**Exercise description:**
Below are the records; give again exactly the line with "Given: Open the Actions menu", the line with "The image size is (483, 355).", and each line that lies between them, and nothing besides.
━━━━━ Records to process
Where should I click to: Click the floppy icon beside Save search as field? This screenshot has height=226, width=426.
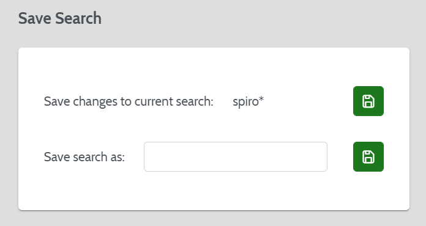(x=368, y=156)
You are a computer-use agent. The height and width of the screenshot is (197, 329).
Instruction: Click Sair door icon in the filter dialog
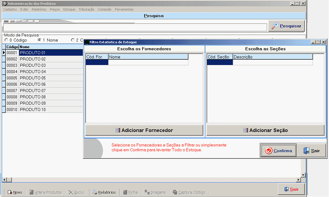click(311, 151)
━━━━━━━━━━
━━━━━ Records to process
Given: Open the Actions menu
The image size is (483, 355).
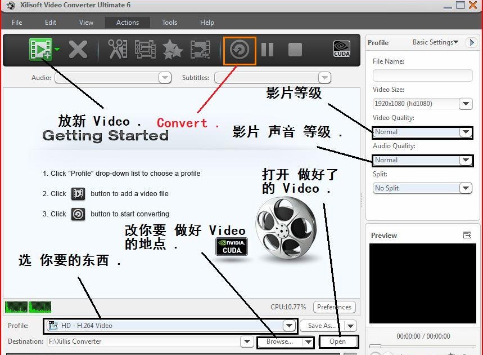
━━━━━━━━━━
━━━━━ Records to process
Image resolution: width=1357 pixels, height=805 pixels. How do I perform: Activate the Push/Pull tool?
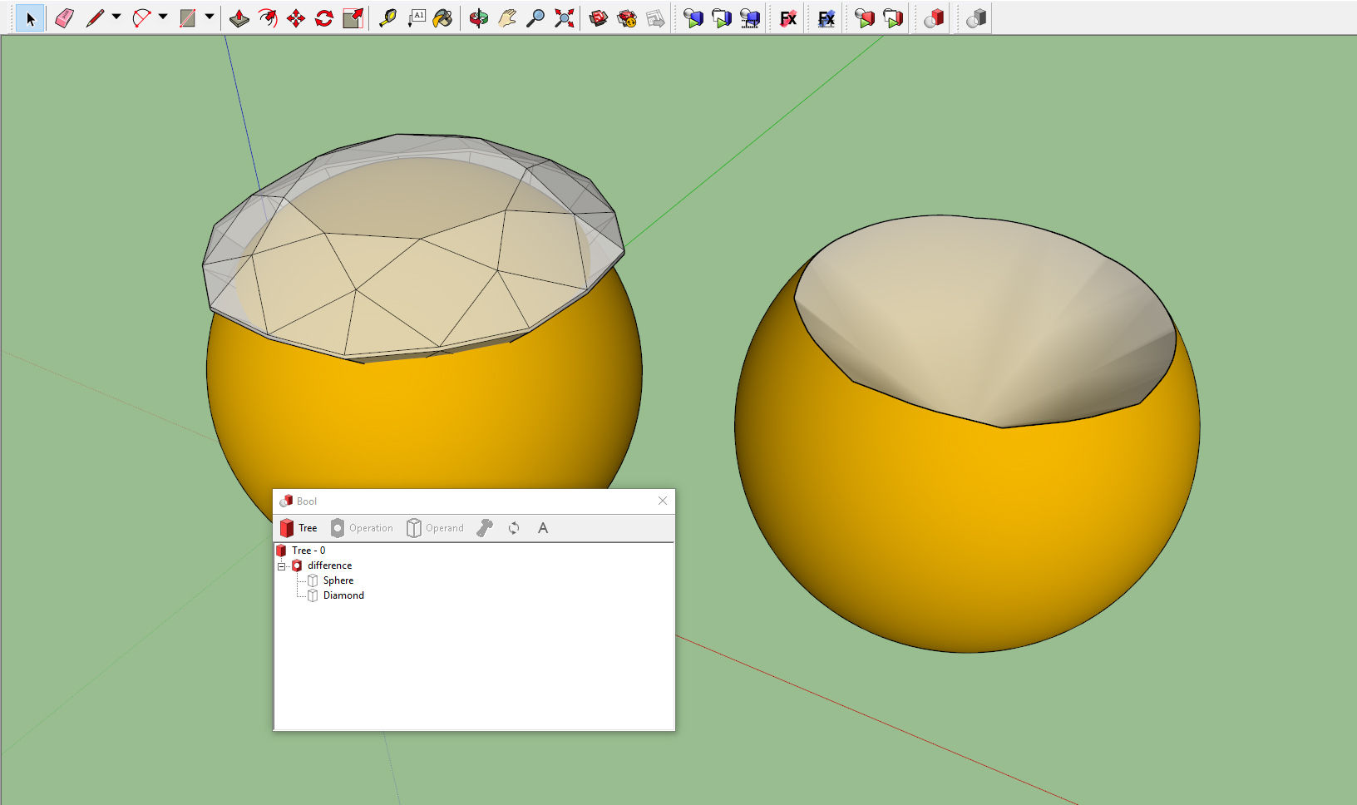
━━━━━━━━━━
**Task output:**
Given: Open the Actions menu
The image size is (483, 355).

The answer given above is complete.